[Data entries]
○ ○ ○

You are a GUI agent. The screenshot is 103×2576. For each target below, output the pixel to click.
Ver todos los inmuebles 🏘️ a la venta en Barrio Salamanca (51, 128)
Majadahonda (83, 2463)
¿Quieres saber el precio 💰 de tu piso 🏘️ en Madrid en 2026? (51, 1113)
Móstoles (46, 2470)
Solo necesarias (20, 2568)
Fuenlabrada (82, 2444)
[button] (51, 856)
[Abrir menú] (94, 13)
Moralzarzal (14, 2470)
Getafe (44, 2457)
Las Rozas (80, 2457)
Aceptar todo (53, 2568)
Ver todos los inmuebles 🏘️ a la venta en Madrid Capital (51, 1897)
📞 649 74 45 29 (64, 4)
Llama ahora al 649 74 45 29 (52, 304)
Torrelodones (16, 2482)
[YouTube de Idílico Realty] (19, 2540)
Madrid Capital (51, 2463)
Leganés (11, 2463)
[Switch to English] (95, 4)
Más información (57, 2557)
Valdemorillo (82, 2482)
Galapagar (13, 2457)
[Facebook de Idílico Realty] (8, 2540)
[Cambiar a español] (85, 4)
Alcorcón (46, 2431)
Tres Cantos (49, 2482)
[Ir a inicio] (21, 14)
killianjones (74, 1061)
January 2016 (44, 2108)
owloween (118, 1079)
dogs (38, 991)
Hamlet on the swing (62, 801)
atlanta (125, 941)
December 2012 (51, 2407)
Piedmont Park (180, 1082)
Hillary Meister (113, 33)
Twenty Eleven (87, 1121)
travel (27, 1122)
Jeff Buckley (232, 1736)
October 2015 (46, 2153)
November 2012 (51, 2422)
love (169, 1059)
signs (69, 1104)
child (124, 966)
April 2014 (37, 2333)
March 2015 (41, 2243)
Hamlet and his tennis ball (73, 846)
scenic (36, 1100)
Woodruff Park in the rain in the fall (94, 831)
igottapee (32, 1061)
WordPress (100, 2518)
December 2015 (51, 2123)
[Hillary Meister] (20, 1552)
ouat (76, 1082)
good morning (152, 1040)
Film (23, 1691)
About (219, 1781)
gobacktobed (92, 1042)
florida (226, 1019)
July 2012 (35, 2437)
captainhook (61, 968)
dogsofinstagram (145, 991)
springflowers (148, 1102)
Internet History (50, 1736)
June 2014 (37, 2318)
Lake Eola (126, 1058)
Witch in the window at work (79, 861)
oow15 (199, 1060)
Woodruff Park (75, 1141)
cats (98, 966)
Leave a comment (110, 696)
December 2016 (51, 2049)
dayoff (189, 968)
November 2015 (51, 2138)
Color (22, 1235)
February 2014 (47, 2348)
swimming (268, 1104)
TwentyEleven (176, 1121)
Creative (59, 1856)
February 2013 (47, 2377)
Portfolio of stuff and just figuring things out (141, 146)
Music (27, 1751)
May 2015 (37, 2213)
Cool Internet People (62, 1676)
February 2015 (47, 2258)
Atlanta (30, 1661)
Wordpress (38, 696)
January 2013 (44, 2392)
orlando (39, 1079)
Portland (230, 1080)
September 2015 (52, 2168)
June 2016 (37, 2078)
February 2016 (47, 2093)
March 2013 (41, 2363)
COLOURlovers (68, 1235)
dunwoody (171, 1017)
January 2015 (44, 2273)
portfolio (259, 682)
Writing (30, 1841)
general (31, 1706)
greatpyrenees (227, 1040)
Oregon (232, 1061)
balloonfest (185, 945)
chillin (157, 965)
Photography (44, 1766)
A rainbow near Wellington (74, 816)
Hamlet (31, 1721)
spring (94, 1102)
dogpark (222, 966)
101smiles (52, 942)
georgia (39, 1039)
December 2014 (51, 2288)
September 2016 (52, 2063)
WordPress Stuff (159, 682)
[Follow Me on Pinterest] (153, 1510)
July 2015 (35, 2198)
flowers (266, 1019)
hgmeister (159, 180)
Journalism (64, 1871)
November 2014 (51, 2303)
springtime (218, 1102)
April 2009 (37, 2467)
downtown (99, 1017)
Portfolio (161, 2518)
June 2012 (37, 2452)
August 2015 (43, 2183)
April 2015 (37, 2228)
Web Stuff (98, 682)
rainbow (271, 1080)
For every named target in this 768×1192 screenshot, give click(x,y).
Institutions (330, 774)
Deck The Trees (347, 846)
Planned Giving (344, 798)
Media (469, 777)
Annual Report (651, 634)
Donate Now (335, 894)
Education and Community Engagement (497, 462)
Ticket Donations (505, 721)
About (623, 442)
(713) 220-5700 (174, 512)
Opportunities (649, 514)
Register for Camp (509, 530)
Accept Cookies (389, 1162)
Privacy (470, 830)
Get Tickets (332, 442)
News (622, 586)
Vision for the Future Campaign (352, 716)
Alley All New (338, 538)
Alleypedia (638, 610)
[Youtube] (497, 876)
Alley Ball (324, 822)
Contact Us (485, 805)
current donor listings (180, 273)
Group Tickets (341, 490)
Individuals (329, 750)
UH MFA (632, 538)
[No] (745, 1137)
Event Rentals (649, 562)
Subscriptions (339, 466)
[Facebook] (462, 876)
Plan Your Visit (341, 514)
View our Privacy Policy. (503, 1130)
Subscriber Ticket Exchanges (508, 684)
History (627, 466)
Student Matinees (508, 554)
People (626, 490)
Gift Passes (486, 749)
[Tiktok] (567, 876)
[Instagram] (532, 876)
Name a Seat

○ ○ ○

**Try it:** Whenever the word "screenshot" appears in a line above, copy that line.

**Reply to the task:**
You are a GUI agent. The screenshot is 103×2576. For each target below, output the pixel to click.
For every named target in this 768×1192 screenshot, give click(x,y).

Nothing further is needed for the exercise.